Report every line of the records that includes the word "panel".

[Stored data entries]
========

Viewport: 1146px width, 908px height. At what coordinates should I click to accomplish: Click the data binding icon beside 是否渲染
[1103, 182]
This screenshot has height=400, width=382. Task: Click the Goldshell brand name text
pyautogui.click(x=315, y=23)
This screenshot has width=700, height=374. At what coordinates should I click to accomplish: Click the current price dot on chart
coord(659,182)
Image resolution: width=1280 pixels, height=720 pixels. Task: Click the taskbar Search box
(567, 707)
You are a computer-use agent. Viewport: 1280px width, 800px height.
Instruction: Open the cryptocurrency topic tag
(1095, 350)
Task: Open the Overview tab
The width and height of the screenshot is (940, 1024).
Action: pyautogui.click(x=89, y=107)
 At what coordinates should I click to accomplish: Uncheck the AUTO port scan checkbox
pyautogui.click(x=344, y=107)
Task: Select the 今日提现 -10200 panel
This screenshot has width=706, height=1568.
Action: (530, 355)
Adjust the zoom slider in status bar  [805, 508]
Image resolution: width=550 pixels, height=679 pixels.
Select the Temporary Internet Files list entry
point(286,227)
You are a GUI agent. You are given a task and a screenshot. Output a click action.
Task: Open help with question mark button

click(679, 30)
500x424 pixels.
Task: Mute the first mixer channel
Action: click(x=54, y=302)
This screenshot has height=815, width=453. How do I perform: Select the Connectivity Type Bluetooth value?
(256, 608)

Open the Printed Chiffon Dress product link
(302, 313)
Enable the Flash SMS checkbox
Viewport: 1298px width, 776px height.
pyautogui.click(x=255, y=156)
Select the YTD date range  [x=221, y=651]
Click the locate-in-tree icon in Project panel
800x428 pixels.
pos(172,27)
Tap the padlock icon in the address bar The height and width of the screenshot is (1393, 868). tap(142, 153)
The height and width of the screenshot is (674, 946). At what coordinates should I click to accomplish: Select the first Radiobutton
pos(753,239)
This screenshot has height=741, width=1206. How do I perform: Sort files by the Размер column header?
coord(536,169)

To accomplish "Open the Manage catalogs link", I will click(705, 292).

========

= OUTPUT OF THE TASK =
Task: Select the 今日提现 -10200 panel
Click the locate-in-tree icon in Project panel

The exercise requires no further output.